- [YOUR TASK] Return, word for word, the lines of the records that begin with the line containing "Given: Add more tickets with the plus button" and end with the line containing "[x=419, y=678]", both of those lines included. Leave out the pictures.

— START GIVEN DATA —

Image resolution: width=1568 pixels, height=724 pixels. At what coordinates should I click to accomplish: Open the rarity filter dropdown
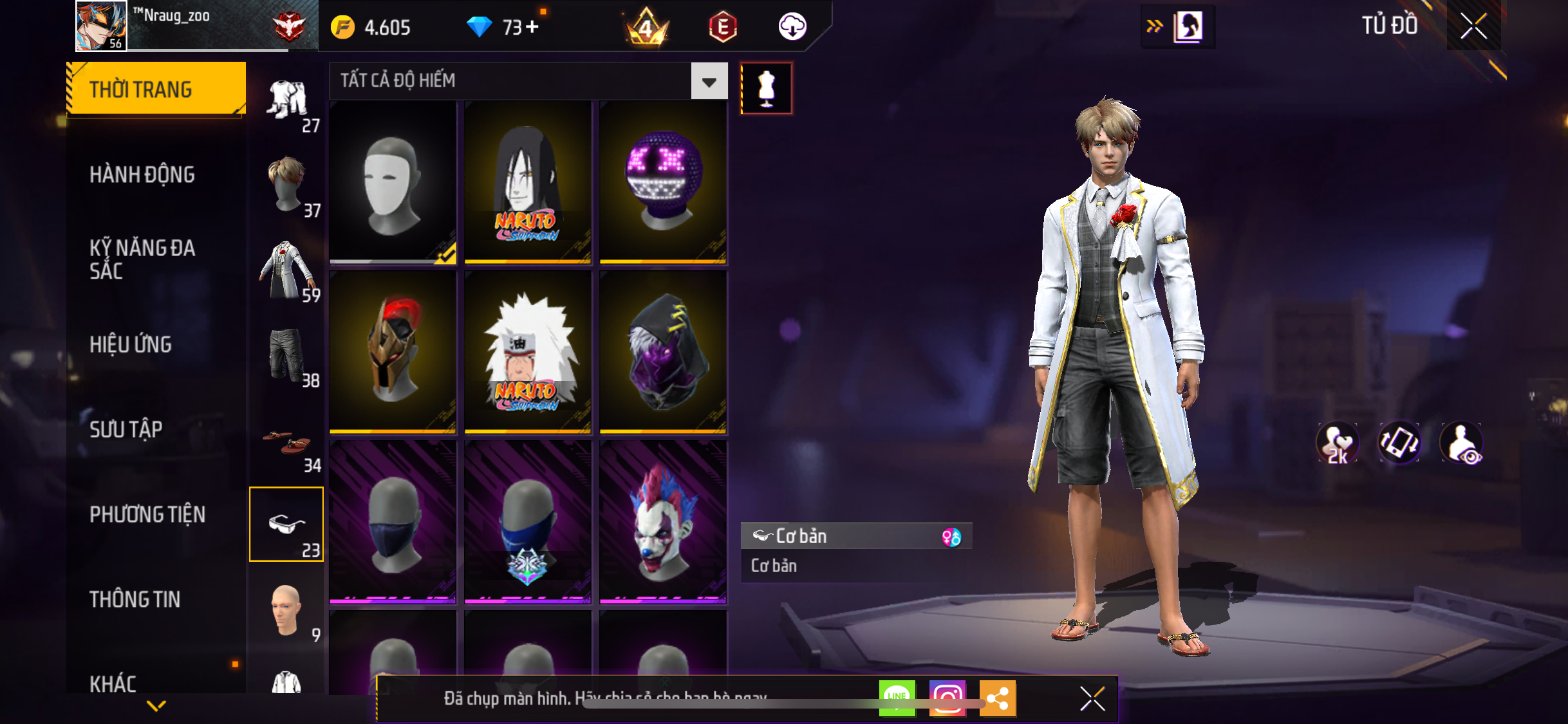click(709, 81)
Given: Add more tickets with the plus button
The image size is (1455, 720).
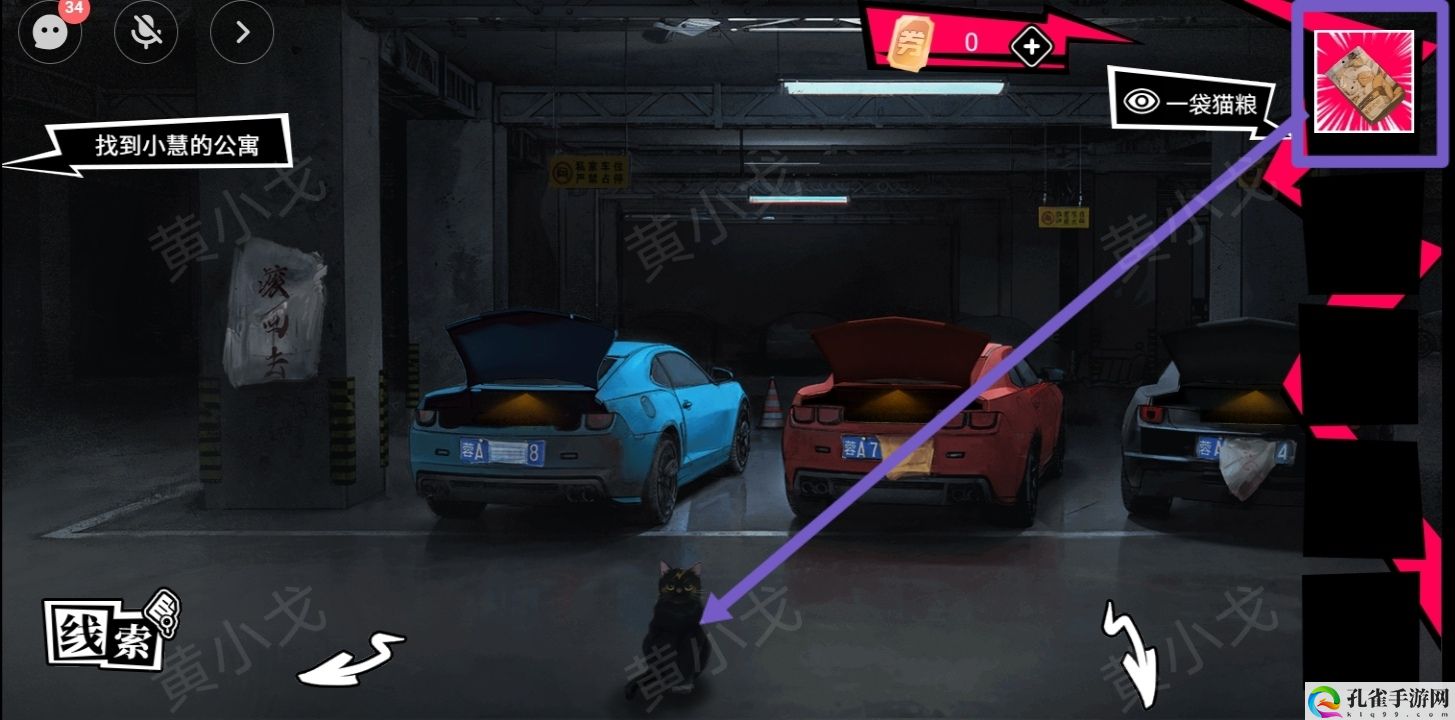Looking at the screenshot, I should [1031, 45].
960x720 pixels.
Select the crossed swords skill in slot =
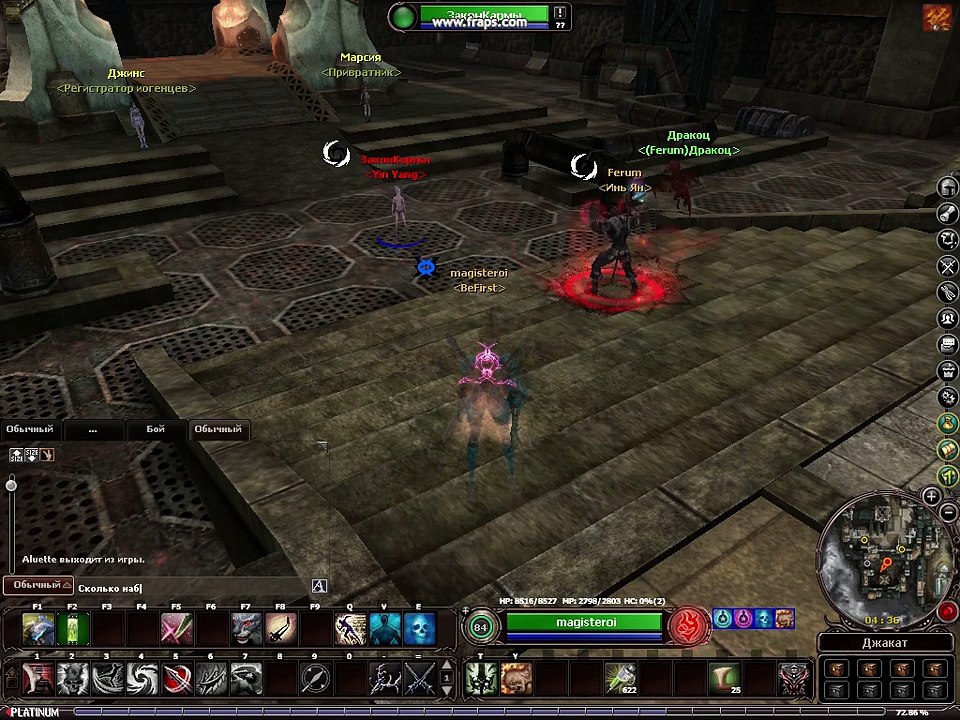[x=419, y=678]
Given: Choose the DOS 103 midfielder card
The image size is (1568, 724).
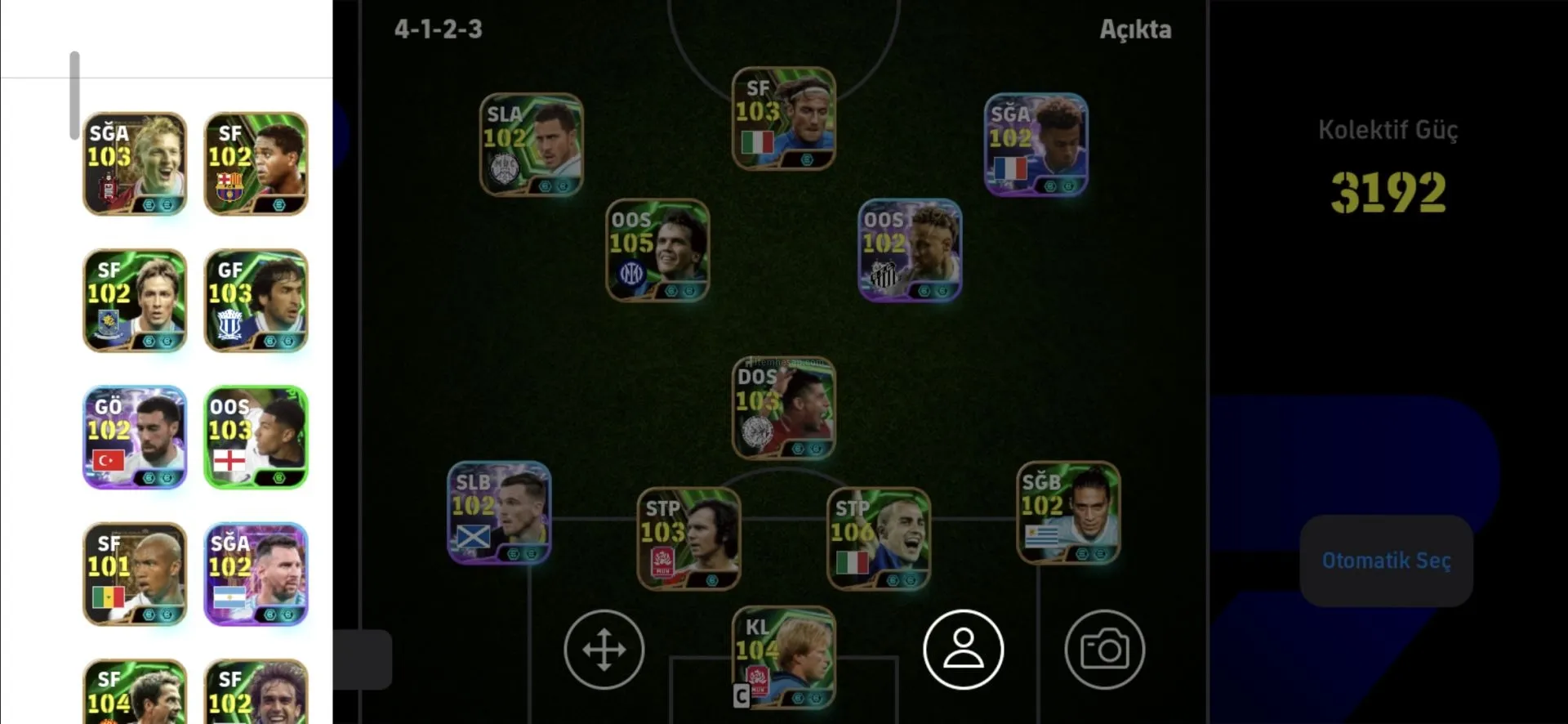Looking at the screenshot, I should tap(784, 408).
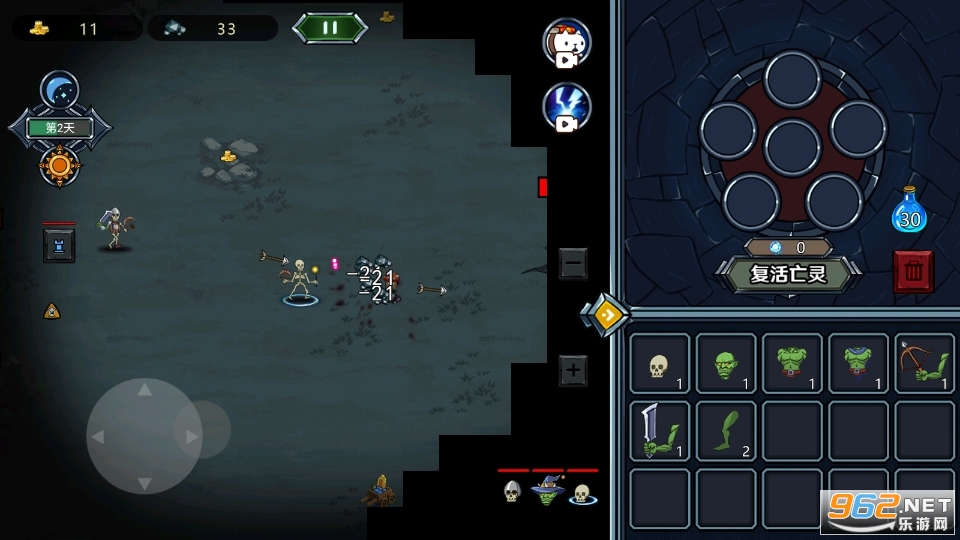Screen dimensions: 960x540
Task: Select the skull item slot
Action: pyautogui.click(x=659, y=363)
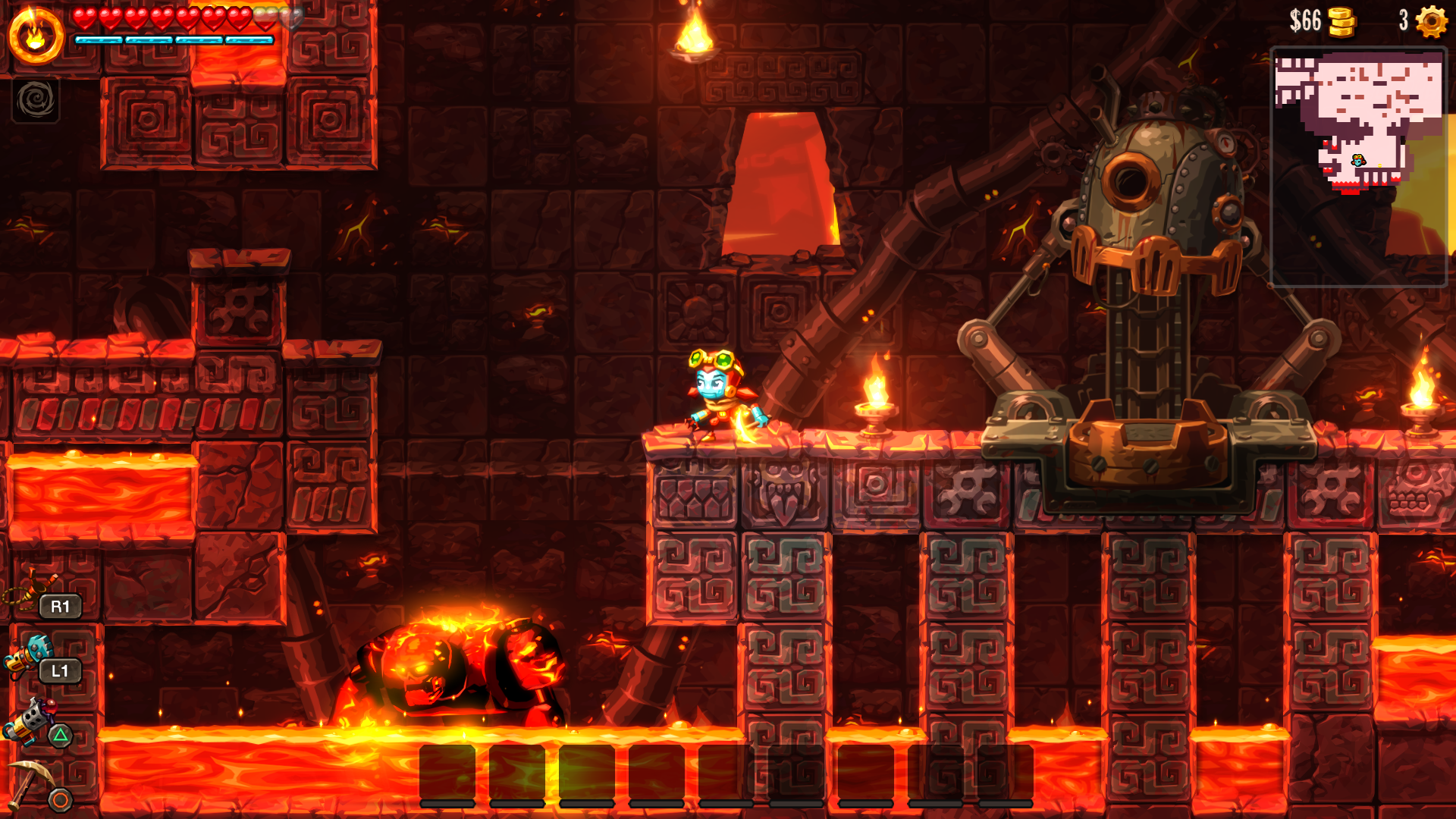Select the grey spiral ability icon
This screenshot has height=819, width=1456.
tap(36, 100)
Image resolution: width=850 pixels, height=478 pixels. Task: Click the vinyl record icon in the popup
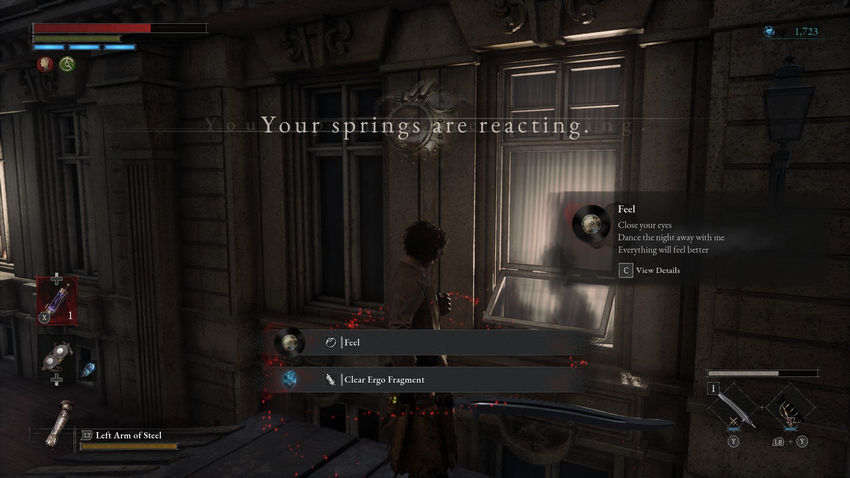point(589,224)
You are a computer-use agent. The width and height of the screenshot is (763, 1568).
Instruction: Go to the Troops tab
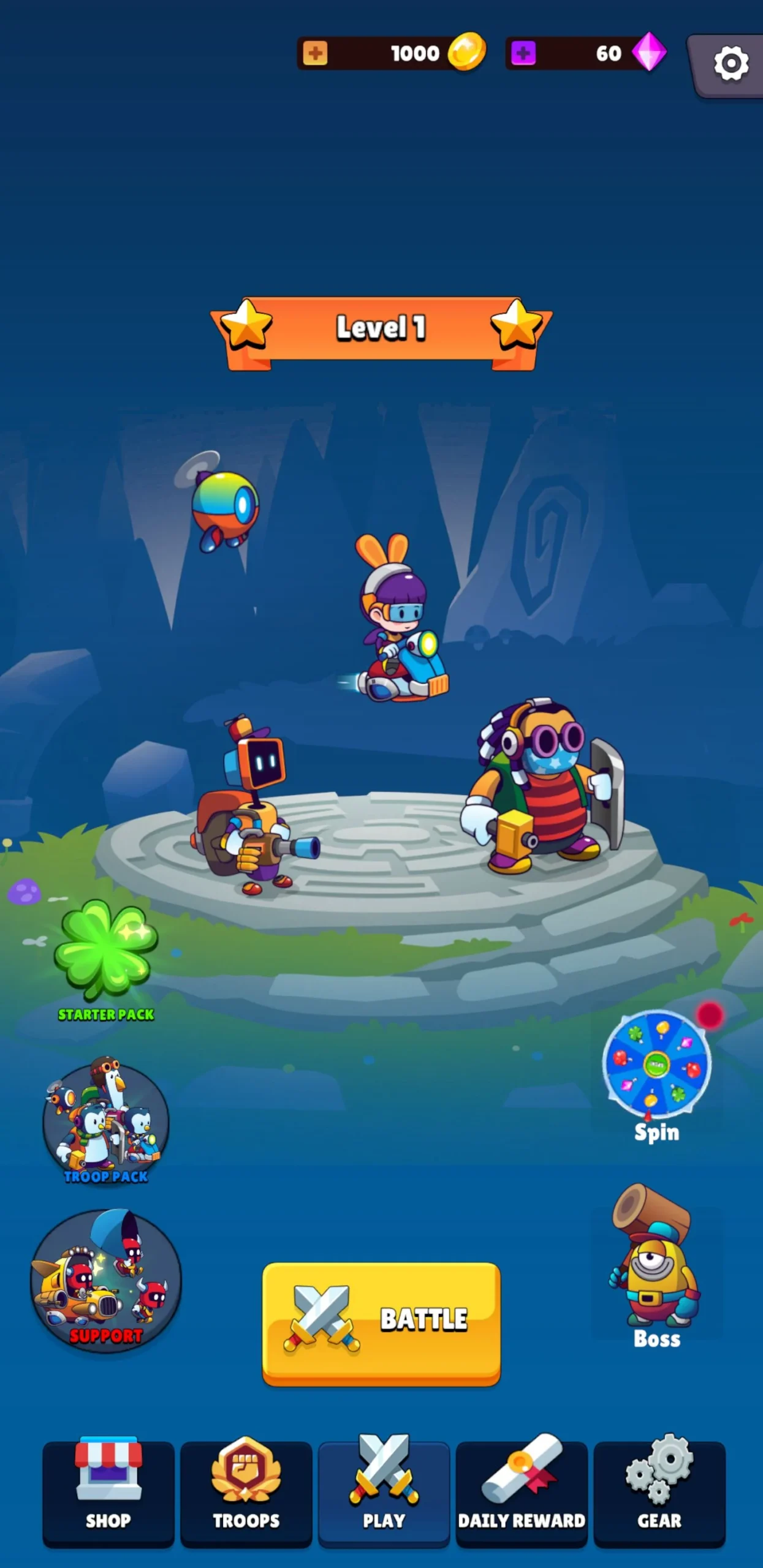246,1492
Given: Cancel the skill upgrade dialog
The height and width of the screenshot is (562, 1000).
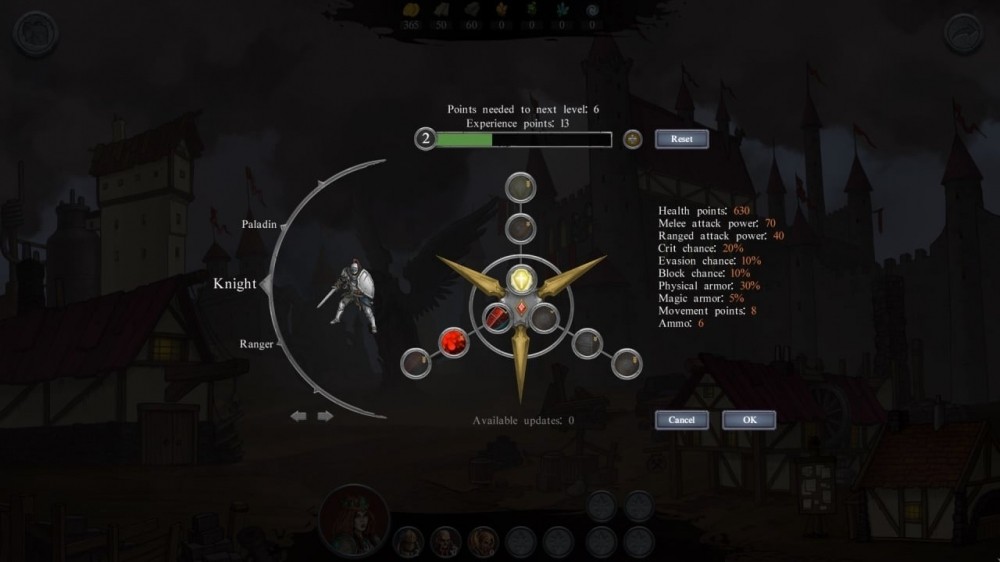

— END GIVEN DATA —

- [SOLUTION TO THIS EXERCISE]
Given: Add more tickets with the plus button
The image size is (1455, 720).
Looking at the screenshot, I should [1031, 45].
960x720 pixels.
Select the crossed swords skill in slot =
[x=419, y=678]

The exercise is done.